This is probably not a coincidence or an oversight, but rather a "what can we get away with" attempt, similar to previous efforts to remove UBlock Origin.

But why? Matrix is tiny and no threat to Google services.

I'd personally expect three letter agencies to be involved here. The US government has been aggressively going after encrypted communication for years, with extreme tactics like personal intimidation and secret courts. Read this story about a secure email provider if you doubt it. [1]

This doesn't work so well with EU based companies, even though they have been pushing EU governments to do the same. (There recently was a leak that the encryption ban currently discussed in the EU parliament has some roots in Five Eyes efforts and that governments were pressured by the US to support it. Published by FAZ or Sueddeutsche, I'm trying to find the article...)

I also doubt that iMessage and What's App gaining "backdoors" to their encryption is purely motivated by user experience.

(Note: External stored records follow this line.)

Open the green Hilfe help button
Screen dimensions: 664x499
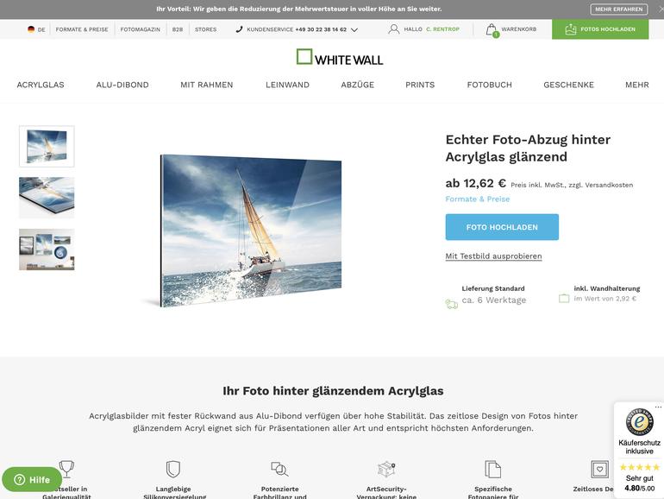pos(32,479)
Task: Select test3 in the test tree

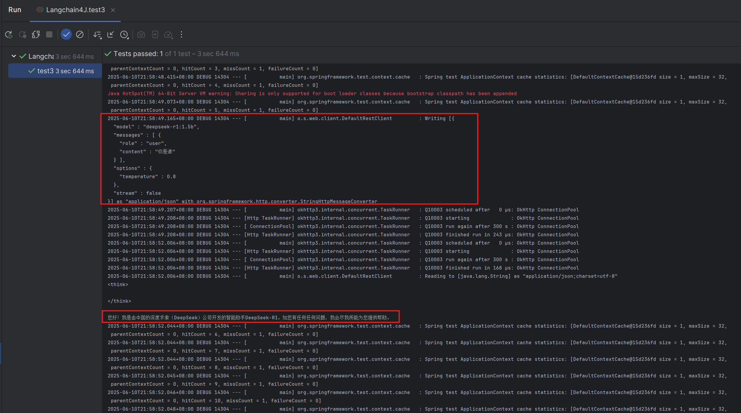Action: pos(46,71)
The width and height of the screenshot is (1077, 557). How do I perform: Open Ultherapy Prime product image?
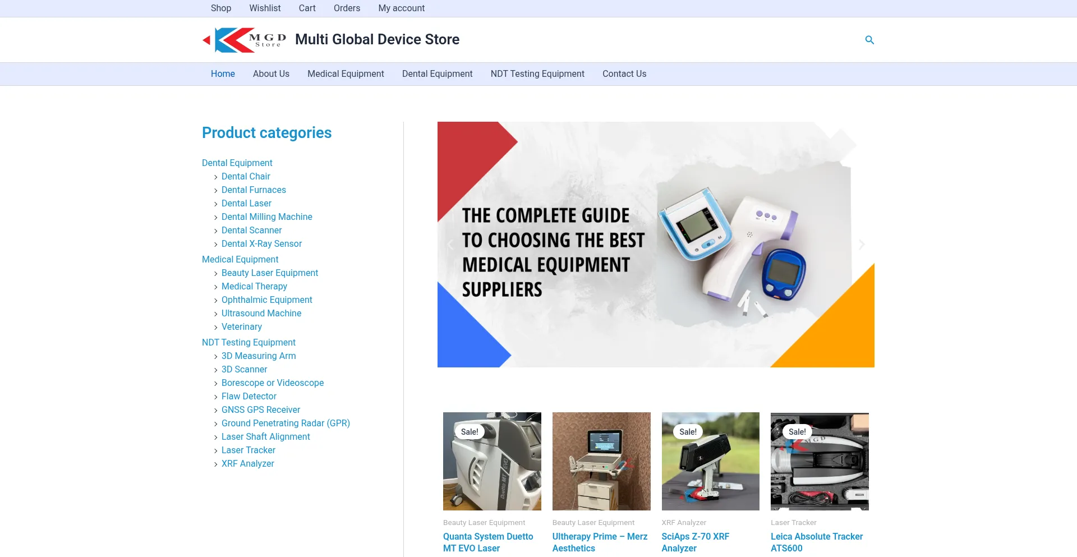point(601,461)
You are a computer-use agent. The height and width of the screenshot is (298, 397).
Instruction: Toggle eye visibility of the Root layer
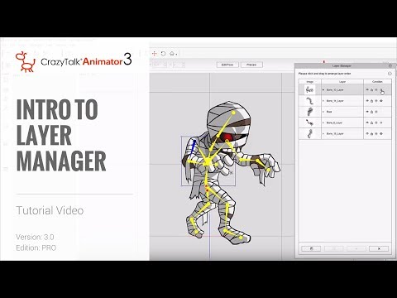click(x=367, y=112)
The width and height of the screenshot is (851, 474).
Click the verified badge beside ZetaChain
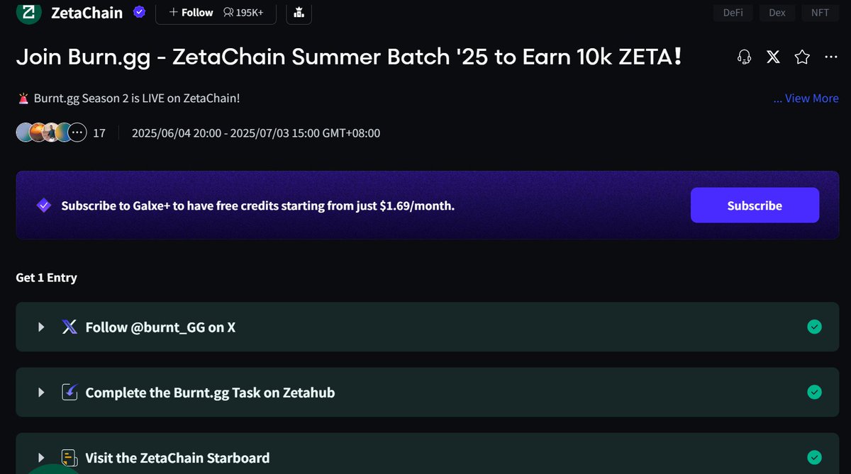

At a time where a lot of people want to switch communication platforms, nipping any such efforts early might well be viewed as important.

"Abusive content" is a convenient excuse that can be arbitrarily applied.

[1] https://www.newyorker.com/tech/annals-of-technology/how-the-...


> But why? Matrix is tiny and no threat to Google services.

There is an absolutely unprecedented shift going on as we speak, one of those groundswell events that have the potential to shift usage habits of hundreds of millions of people.

We got a taste just recently with the shift away from WhatsApp based on a TOS update. Imagine arguing last year that ten million users would jump ship based on a TOS change?

Matrix, and services of its ilk, are absolutely an existential threat to Google in the next 20 years.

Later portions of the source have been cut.